War on Iran has triggered a fundamental crisis of trust in the nuclear non-proliferation treaty
Submitted by Seyed Hossein Mousavian on Wed, 04/29/2026 - 12:55
Washington and Tel Aviv's belligerent actions have highlighted the pact's flaws - compliance neither protects a state's security nor ensures equal treatment under international law
Iran accused Israel and the US of having attacked its nuclear facility at Natanz, Isfahan province, 2 March 2026 - the plant was previously targeted by both countries in June 2025. Satellite image (Vantor/AFP) On As diplomats convene in New York from 27 April to 22 May for the latest session of the Treaty on the Non-Proliferation of Nuclear Weapons (NPT) Review Conference, its credibility is under unprecedented strain.
Designed as a grand bargain between nuclear restraint and security assurances, the treaty now faces a deeper crisis - one not of technical compliance, but of political trust. Nowhere is this tension more visible than in the case of Iran.
For over two decades, Iran has been the most intensively monitored state under the safeguards of the International Atomic Energy Agency (IAEA).
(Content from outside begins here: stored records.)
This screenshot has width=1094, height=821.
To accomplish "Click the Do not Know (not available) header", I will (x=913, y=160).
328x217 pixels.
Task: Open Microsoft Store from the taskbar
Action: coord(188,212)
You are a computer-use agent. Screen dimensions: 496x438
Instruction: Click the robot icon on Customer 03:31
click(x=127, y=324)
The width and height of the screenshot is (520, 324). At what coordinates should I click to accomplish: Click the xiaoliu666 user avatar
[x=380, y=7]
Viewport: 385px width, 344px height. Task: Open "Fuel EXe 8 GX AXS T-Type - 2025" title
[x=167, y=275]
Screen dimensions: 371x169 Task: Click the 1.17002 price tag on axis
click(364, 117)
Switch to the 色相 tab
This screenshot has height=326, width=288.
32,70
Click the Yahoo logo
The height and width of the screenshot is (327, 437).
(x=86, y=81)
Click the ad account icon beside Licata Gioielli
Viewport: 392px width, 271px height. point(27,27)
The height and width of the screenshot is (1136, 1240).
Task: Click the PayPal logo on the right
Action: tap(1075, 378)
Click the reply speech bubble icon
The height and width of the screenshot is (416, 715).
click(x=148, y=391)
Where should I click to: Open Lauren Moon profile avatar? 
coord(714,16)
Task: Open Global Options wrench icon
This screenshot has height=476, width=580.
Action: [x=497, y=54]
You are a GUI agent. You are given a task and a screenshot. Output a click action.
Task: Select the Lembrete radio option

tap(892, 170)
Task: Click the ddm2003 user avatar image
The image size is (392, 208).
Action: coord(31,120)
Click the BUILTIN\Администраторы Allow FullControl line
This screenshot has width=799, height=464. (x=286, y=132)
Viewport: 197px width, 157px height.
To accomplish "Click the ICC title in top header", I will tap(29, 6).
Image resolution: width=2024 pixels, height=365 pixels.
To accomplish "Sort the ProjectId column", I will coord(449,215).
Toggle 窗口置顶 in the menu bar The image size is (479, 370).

Of the IAEA’s entire budget, the highest portion is dedicated to monitoring, verification, and oversight of Iran’s nuclear programme - more than any other state.
In the past two decades, successive IAEA reports, alongside publicly available US intelligence assessments, have not established conclusive evidence of an active nuclear weapons programme.
Since 2003, Tehran engaged in sustained negotiations with major powers, most notably reaching the Joint Comprehensive Plan of Action (JCPOA), under which it undertook significant nuclear restrictions and remained in compliance.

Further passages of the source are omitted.